Article 2 : La somme que par l'article 2 de son jugement en date du 5 octobre 1993 le tribunal administratif de Nice a condamné le DEPARTEMENT DES ALPES-MARITIMES à payer à la MUTUELLE ASSURANCE ARTISANALE DE FRANCE (MAAF) est portée à 215 628,91 francs.

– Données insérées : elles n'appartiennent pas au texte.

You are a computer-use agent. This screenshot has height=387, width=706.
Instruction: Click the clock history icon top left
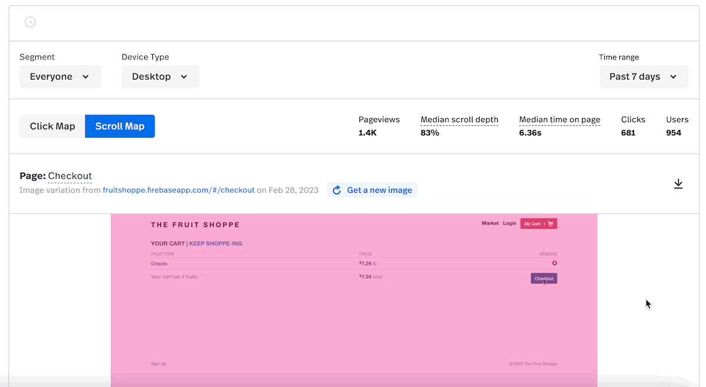(x=30, y=22)
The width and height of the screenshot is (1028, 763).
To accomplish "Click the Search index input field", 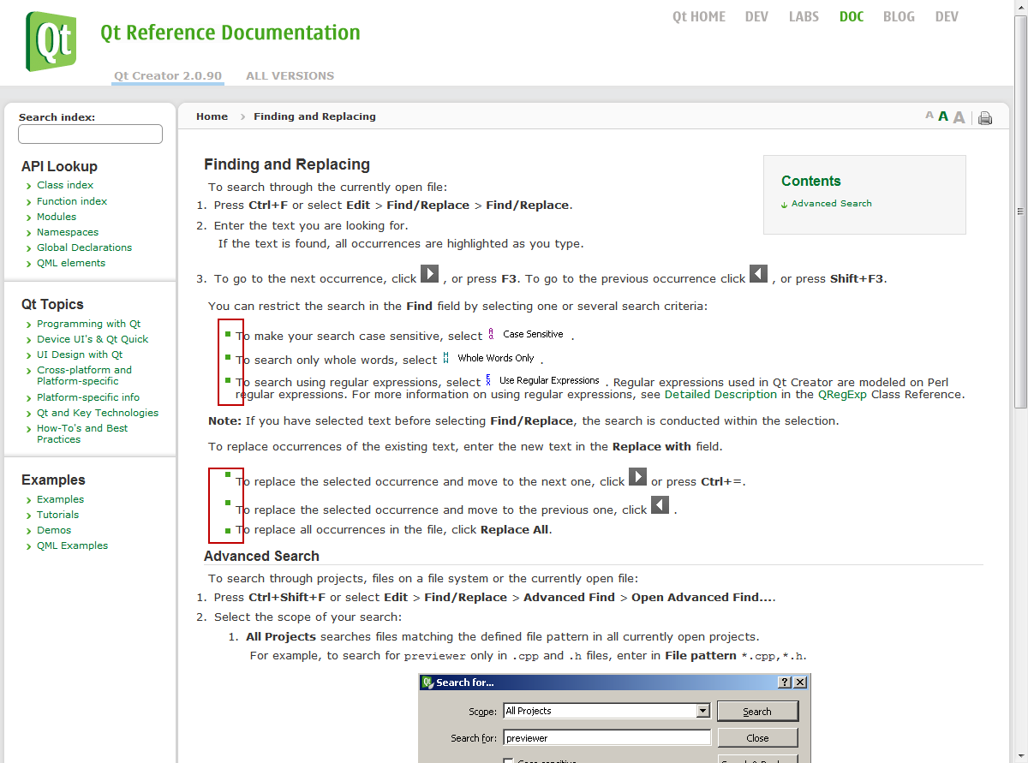I will 90,134.
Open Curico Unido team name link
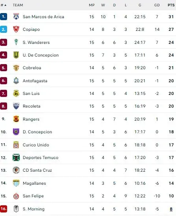 point(36,145)
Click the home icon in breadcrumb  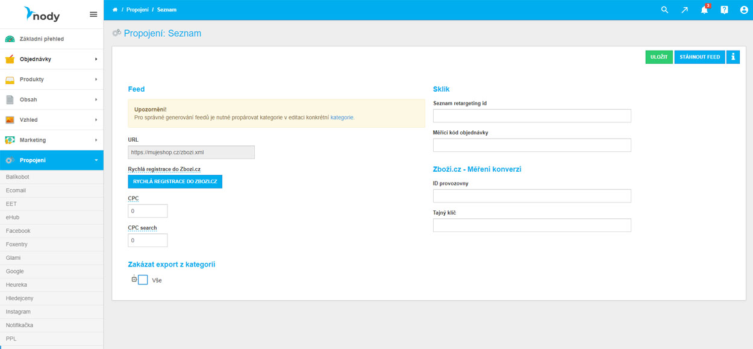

Cette somme portera intérêts au taux légal à compter du 6 mars 1989. Les intérêts échus le 11 juillet 1994 seront capitalisés à cette date pour produire eux-mêmes intérêts dans les conditions susrappelées.
Article 3 : Le jugement en date du 5 octobre 1993 du tribunal administratif de Nice est réformé en ce qu'il a de contraire au présent arrêt.
Article 4 : Le DEPARTEMENT DES ALPES-MARITIMES est condamné à payer à la MUTUELLE ASSURANCE ARTISANALE DE FRANCE (MAAF) la somme de 5.000 francs au titre de l'article L 8-1 du code des tribunaux administratifs et des cours administratives d'appel.
Article 5 : Les conclusions de la CAISSE PRIMAIRE D'ASSURANCE MALADIE DES ALPES-MARITIMES sont rejetées.
Article 6 : Le surplus des conclusions incidentes de la MUTUELLE ASSURANCE ARTISANALE DE FRANCE est rejeté.